The composer for the French horn had to be careful to use only those notes the horn could sound. By stuffing his hand into the bell of the horn, the player could sharpen a note a half-tone or so, and this helped a little. Finally, piston valves were applied that added different lengths to the horn so that enough notes became available to play anything. Another means of doing this was with a slide, which was actually used on trumpets and other horns, but has survived only in the trombone. It is very fortunate that a horn player need play only one note at a time, selecting it carefully from a large heap of wrong ones.
A different method of varying the pipe length is used not only in flutes, but also in instruments descended from whistles, which have holes in the side of the pipe. A hole, as we have seen, is an acoustical inductance shunting the transmission line. Its inductance is so small that it acts as a short circuit, causing a nearly total reflection and changing the resonant length of the pipe. The precise effect of these fingering holes is difficult to analyze, but the gross effect is clear. Note that sound is radiated from the holes, since there is substantial Q going in and out there.
A special and interesting way of exciting a resonator is by means of heat. This requires that heat be added or extracted at the proper phase of the oscillation, and at the proper locations. The singing flame, devised soon after the discovery of hydrogen gas, is illustrated in the diagram, with typical dimensions in mm. The resonator is the open-open tube, which in its fundamental has a velocity node at its centre. A small hydrogen flame is introduced into the bottom of the tube, and when it reaches some position like that shown, the resonator breaks into continuous sound. A tube of these dimensions should sound about an E flat above middle C. Whether the arrangement oscillates or not depends very critically on the length of the supply tube to the flame. As shown, it should be less than a quarter wavelength in hydrogen (about 1 m in this case) at the frequency of oscillation. The flame does not sing with a longer supply tube until its length increases by a wavelength. Other inflammable gases, such as natural gas, can also be used, but it is more difficult to produce oscillation.
When the flame is observed stroboscopically (as was done first by Wheatstone) it is found to vary at the frequency of oscillation, even descending into the supply tube at the pressure minima. Its phase with respect to the oscillation is very important, so that on the average it delivers more heat when the pressure is high at the node, and less when the pressure is low, encouraging the oscillations. A role is also played by the current of heated air in the tube, that continually brings in cool air. The interplay of these conditions makes the most effective position of the flame some distance below the node. It is not an easy phenomenon to analyze, and gave rise to an extended discussion.
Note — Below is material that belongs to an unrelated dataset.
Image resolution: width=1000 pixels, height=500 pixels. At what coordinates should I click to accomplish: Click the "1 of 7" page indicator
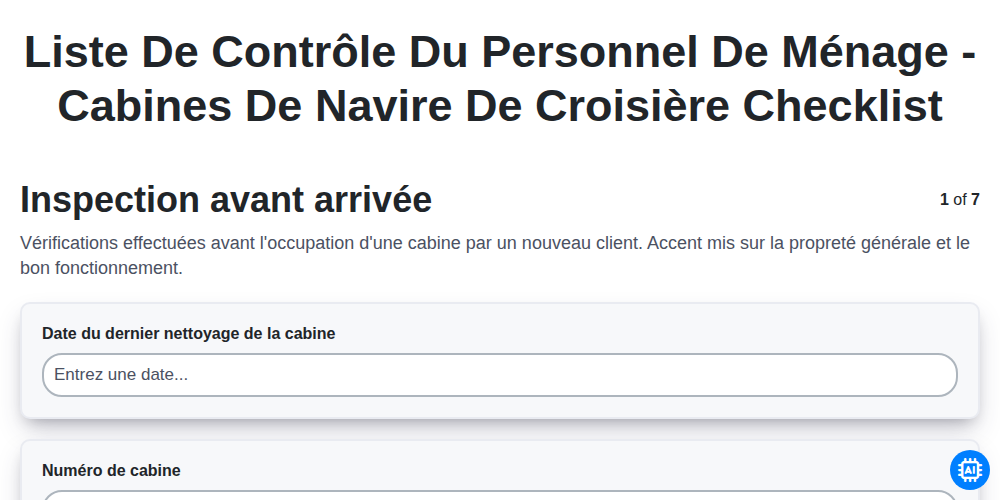coord(960,200)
A related effect that makes an even better demonstration is Rijke's tube, which I call his "Boomer." It was discovered in 1859, and is quite reliable in operation, not requiring the fiddling associated with singing flames. The gas flame is used to heat a doubled iron gauze placed in the lower part of the tube to bright red heat. When the flame is withdrawn, the tube breaks out into a very loud sound, in this case at around 100 Hz. This remarkable sound continues as long as the gauze is hot, about 10 seconds. In this case the excitation depends sensitively on the upward current of air. The hot gauze is placed where there are both pressure and velocity variations, and the net effect is to add heat in the proper phase. If the hot gauze is placed near the top of the tube, resonance cannot be excited. However, Rijke showed that if this gauze were cold instead, oscillation was again excited. The steady current in this case is downward.
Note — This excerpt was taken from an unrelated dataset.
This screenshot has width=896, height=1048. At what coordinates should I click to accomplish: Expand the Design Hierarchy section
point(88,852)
These singing tubes are excellent illustrations of the creation of oscillations by forcing a mechanical oscillator in the proper phase by forces depending on its own oscillation, which is a closed feedback loop of gain greater than unity. Heat is only one agency that may be active in these systems, and it acts rather strongly on gases. I have a saucepan that oscillates on a hot burner, reminiscent of Trevelyan's Rocker, an old demonstration.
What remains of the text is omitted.